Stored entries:
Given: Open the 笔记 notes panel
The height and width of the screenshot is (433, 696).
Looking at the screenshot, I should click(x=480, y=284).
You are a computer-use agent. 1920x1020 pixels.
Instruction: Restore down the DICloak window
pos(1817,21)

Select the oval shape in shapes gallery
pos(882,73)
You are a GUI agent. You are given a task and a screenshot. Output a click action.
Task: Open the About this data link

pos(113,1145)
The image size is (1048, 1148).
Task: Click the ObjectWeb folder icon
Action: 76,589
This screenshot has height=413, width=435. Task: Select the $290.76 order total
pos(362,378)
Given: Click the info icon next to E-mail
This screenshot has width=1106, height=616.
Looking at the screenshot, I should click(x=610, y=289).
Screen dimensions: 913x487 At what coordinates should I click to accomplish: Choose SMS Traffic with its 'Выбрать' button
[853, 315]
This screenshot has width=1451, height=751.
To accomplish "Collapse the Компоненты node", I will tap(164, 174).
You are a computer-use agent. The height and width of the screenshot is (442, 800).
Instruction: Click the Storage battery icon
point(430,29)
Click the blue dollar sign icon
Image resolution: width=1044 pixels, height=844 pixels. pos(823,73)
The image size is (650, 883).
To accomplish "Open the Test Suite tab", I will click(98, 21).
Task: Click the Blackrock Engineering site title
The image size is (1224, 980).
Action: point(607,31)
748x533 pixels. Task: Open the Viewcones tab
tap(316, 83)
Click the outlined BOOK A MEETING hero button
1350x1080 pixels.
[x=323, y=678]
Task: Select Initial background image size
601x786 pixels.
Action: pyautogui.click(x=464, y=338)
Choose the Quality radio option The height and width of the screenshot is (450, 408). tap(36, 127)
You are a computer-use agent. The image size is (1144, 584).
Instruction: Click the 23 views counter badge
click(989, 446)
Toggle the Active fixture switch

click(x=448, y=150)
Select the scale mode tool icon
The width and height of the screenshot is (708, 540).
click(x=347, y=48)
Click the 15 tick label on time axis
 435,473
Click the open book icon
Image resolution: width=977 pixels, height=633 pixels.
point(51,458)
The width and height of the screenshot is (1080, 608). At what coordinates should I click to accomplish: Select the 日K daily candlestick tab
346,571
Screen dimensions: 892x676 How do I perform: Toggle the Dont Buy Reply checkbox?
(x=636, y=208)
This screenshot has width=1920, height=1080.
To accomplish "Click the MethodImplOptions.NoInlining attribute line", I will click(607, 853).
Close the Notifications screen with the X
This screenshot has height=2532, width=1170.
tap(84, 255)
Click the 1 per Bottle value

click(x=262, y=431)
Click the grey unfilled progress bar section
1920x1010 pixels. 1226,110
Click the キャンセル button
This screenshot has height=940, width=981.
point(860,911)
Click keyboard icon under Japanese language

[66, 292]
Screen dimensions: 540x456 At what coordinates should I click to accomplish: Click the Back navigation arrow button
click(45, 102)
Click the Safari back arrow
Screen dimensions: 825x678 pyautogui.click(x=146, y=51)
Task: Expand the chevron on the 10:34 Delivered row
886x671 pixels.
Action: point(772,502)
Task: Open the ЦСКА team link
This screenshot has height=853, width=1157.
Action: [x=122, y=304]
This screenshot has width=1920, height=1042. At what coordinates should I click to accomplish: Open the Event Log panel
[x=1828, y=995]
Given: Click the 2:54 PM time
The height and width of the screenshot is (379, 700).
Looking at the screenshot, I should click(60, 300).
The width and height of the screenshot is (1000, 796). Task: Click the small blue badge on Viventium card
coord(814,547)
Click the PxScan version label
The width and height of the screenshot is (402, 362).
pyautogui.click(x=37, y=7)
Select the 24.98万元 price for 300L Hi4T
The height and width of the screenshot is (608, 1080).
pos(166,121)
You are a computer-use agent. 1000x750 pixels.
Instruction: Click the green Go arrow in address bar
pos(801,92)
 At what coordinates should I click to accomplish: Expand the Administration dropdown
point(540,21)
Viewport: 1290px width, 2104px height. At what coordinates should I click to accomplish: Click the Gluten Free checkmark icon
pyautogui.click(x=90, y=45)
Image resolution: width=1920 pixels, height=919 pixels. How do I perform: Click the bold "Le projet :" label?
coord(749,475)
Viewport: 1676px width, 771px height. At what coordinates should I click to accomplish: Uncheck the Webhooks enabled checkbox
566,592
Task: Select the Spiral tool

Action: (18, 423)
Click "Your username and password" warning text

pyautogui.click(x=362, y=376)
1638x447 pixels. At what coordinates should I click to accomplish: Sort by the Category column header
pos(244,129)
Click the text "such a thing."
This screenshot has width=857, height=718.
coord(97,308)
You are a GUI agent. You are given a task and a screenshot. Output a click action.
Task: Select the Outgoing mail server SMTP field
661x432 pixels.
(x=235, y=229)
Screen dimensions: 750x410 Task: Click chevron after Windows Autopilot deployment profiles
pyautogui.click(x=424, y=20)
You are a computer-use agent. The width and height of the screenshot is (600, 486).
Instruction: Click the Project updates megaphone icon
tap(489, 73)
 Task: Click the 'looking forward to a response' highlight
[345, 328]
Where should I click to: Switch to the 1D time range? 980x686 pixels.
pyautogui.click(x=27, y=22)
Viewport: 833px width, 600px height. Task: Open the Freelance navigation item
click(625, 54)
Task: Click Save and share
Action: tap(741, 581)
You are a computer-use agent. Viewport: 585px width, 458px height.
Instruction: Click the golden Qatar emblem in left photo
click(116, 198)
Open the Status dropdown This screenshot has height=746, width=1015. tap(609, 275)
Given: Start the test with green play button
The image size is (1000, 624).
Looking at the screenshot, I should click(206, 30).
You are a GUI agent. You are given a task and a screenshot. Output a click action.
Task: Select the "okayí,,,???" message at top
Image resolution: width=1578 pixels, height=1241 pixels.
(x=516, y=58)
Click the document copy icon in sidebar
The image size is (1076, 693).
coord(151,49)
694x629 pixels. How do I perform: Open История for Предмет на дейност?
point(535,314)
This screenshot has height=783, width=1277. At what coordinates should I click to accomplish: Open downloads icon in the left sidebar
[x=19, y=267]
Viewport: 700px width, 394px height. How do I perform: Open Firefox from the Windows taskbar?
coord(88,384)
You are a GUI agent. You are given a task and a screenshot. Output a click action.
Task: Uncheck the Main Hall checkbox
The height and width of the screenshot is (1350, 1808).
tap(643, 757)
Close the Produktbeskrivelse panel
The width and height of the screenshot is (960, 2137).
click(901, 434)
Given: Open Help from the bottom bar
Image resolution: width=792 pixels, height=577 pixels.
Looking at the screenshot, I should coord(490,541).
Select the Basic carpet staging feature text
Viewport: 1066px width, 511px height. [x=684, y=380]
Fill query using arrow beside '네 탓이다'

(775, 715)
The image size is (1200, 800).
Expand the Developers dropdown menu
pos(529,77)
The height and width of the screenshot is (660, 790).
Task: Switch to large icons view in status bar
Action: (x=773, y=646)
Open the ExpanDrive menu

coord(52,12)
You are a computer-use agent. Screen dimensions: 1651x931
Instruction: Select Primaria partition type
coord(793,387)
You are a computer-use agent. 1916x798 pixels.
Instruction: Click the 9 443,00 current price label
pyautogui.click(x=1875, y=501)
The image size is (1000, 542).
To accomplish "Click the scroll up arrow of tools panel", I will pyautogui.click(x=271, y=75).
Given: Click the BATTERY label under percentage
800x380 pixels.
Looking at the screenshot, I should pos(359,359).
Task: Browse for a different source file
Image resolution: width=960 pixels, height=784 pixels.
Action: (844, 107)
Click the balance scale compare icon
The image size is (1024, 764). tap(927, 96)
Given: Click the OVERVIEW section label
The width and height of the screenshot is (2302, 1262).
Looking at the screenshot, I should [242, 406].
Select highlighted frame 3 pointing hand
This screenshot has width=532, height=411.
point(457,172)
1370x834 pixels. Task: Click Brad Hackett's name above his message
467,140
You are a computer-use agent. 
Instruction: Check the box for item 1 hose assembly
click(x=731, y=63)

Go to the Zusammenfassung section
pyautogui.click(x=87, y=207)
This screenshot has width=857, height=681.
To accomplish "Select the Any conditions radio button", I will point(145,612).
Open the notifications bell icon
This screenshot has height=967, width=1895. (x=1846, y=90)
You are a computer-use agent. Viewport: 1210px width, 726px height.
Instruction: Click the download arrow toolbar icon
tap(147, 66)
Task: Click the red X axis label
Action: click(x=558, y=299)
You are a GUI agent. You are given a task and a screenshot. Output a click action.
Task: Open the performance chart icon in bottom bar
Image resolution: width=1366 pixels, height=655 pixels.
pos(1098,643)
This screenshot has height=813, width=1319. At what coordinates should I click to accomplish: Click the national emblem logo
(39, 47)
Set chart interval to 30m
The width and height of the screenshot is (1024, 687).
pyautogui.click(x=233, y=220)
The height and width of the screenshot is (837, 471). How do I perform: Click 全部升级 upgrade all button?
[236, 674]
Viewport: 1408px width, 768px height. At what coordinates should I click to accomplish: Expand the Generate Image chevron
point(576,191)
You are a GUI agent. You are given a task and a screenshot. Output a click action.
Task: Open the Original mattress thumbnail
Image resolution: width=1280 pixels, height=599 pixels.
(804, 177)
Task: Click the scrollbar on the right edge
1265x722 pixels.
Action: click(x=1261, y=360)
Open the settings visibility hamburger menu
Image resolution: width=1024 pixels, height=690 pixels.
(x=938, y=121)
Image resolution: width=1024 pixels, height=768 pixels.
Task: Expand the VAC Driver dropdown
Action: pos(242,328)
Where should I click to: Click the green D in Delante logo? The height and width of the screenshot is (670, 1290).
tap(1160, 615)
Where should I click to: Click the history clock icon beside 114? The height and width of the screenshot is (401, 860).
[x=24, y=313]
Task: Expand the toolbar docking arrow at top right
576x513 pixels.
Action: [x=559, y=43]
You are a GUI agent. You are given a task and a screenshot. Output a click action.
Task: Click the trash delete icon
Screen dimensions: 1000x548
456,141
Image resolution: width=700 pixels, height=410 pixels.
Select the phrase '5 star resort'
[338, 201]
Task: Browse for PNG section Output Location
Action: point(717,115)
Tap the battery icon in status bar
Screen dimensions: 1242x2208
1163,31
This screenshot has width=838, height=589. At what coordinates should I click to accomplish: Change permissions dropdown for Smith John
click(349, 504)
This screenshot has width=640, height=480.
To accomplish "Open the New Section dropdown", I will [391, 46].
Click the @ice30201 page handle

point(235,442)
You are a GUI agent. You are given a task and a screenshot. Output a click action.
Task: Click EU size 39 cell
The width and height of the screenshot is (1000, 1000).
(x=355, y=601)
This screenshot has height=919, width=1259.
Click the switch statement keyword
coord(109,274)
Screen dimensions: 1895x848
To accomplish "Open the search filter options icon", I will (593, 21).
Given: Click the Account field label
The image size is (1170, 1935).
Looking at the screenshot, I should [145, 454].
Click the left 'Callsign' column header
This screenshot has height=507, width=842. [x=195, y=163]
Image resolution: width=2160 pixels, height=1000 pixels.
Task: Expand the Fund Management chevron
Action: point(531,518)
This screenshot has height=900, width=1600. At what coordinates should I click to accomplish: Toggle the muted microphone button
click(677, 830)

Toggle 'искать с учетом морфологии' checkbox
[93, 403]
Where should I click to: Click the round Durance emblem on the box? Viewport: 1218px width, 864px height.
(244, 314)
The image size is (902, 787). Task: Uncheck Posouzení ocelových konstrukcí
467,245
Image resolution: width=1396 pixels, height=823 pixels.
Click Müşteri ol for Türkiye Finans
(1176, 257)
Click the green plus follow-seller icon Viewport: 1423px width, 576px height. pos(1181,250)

Task statement
Copy every line from the data that includes the string "computer".

Your solution
You are a computer-use agent. 1920x1020 pixels.
You are a computer-use agent. The height and width of the screenshot is (442, 800).
You are a computer-use agent. The image size is (1144, 584).
You are a computer-use agent. 1000x750 pixels.
You are a computer-use agent. The width and height of the screenshot is (600, 486).
You are a computer-use agent. Viewport: 585px width, 458px height.
You are a computer-use agent. Screen dimensions: 1651x931
You are a computer-use agent. 1916x798 pixels.
You are a computer-use agent. 
You are a computer-use agent. Viewport: 1210px width, 726px height.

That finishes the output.